--- START ---

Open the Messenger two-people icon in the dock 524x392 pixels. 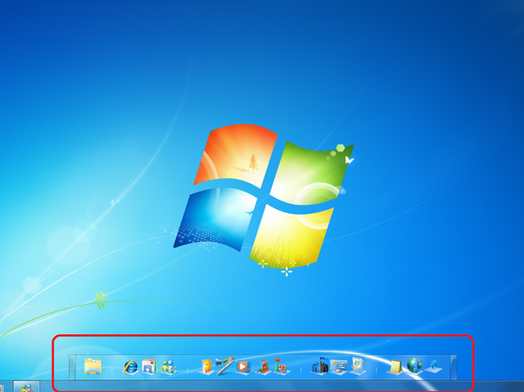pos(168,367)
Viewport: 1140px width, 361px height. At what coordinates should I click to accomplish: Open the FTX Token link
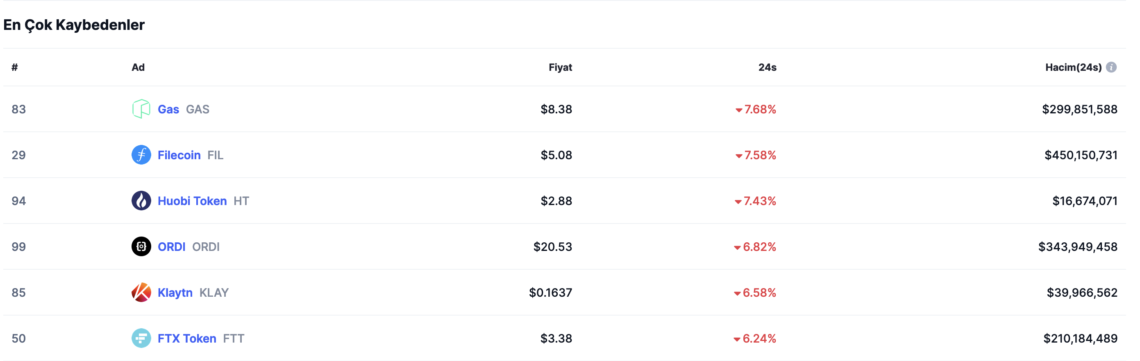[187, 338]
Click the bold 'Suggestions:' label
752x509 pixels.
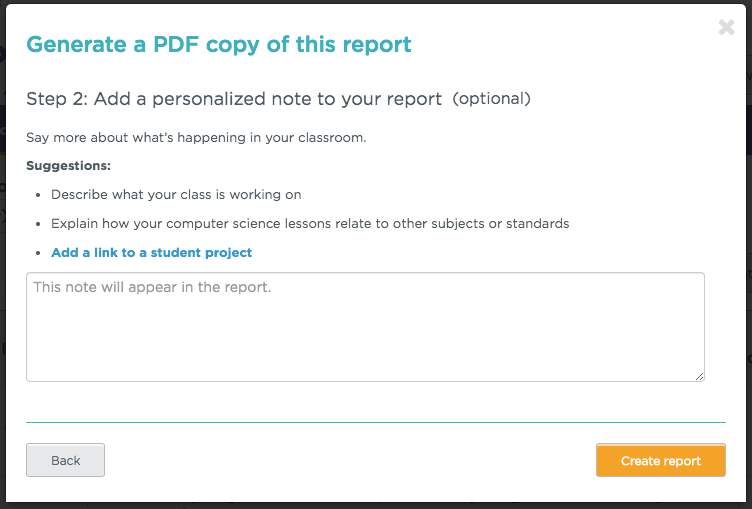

--- END ---

§ Problem details:
Write out each line exactly, from the one containing "Click the bold 'Suggestions:' label" through the end of the entries, and skip the pictures.

§ Response to the task:
Click the bold 'Suggestions:' label
752x509 pixels.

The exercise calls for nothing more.